Aux forces de l'ordre, le chef de l'État a exprimé le "soutien", la "confiance" et la "reconnaissance" de la nation qui "poursuivra son implacable lutte contre le terrorisme avec plus de détermination encore en souvenir" de leur "sacrifice". Tous deux ont également été cités à l'ordre de la nation, Jean-Baptiste Salvaing étant promu au grade de commissaire. "Le double crime de Magnanville est une agression contre la République et contre celles et ceux qui ont pour mission de la défendre", une "nouvelle attaque contre la France (...) saisie d'indignation et d'horreur", a poursuivi François Hollande. Le président a saisi l'occasion de ce discours pour accéder à une mesure réclamée par policiers et gendarmes, outre l'autorisation du port d'arme en dehors des heures de service. Afin d'éviter qu'ils ne "soient identifiés et pris pour cibles par les malfaiteurs", des "mesures seront prises pour garantir leur anonymat et donc leur protection", a-t-il expliqué.

La France mène une guerre extérieure en Syrie ou en Irak, et intérieure, contre les "barbares" et "cette guerre sera longue", a encore rappelé François Hollande qui s'était entretenu auparavant, à l'abri des regards, avec les familles. Selon la direction générale de la police nationale (DGPN), quelque 70 000 messages ont été postés sur le registre de condoléances ouvert en ligne et 15.000 autres sur les réseaux sociaux. Les hommages se sont succédé depuis lundi avec en particulier, jeudi, une marche blanche qui a rassemblé quelque 2 500 personnes, policiers, gendarmes, pompiers et anonymes depuis les abords de l'hôtel de police de Mantes-la-Jolie (Yvelines), où exerçait Jean-Baptiste Salvaing et jusqu'au domicile du couple, à Magnanville.

Nouvel hommage lundi

Le policier et sa compagne seront inhumés lundi dans l'Hérault, d'où était originaire Jean-Baptiste Salvaing, selon l'avis de décès publié vendredi par la famille. Les membres de la famille "ont la douleur de faire part de la tragique disparition de Jean-Baptiste Salvaing et de Jessica Schneider", indique le faire-part publié dans le quotidien régional Midi libre. "Un hommage leur sera rendu le lundi 20 juin 2016 à 10 heures, sur la place de la mairie de Pézenas, suivi de l'inhumation au cimetière de Montagnac", situé à environ 7 kilomètres, selon cette annonce.
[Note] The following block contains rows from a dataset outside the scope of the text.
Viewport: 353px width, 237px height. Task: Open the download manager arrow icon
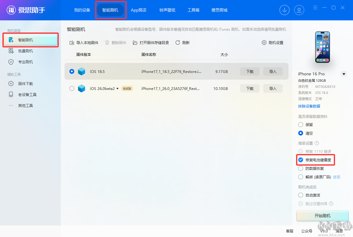(284, 10)
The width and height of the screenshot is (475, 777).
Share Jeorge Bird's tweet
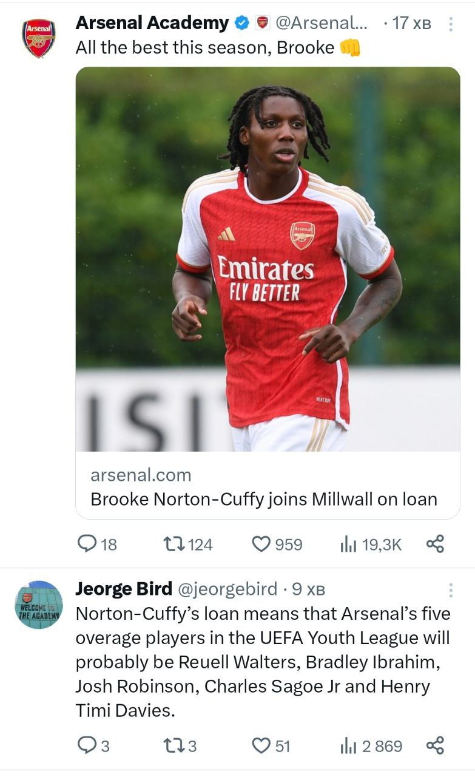[435, 745]
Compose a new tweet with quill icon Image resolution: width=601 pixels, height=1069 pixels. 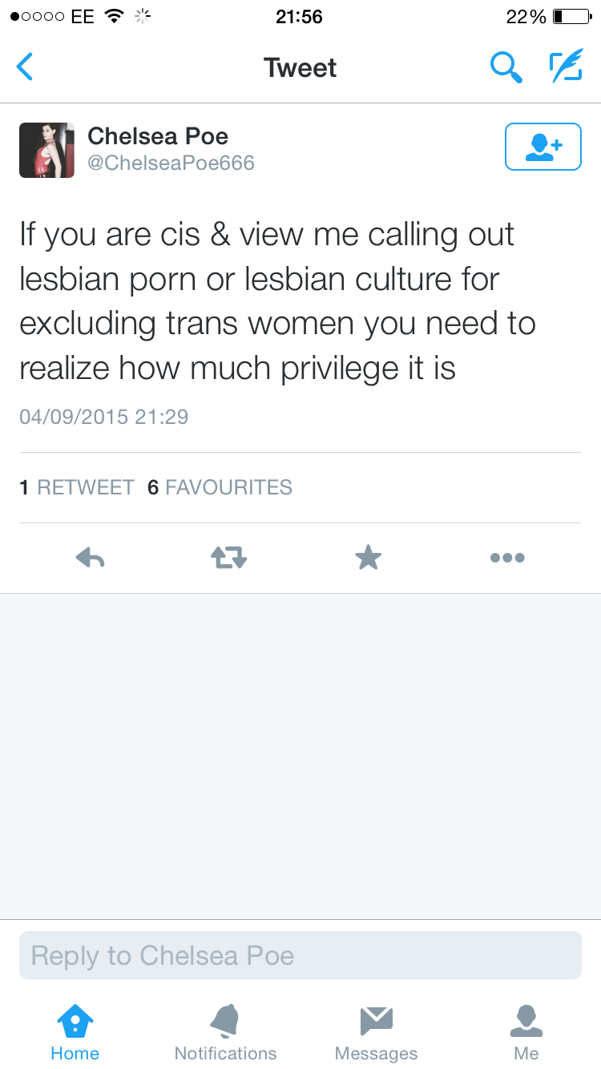(565, 67)
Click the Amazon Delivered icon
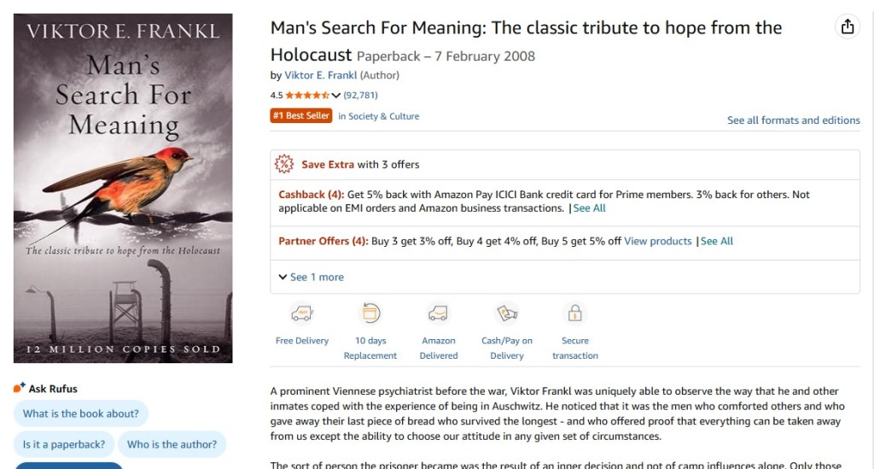Viewport: 874px width, 469px height. 438,314
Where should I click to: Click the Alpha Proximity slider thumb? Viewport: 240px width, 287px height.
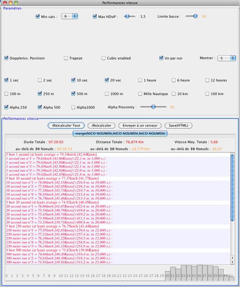tap(153, 107)
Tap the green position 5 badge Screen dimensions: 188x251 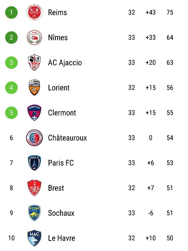click(11, 113)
Jean-Baptiste Salvaing, 42 ans, a été tué le 13 juin devant son pavillon, dans les Yvelines. Le meurtrier, Larossi Abballa, a ensuite pris en otage son épouse, âgée de 36 ans, qu'il a exécutée en présence de leur fils Mathieu, 3 ans et demi, retrouvé indemne, mais en état de "sidération". Le commandant de police était originaire de Pézenas, à une cinquantaine de kilomètres à l'ouest de Montpellier.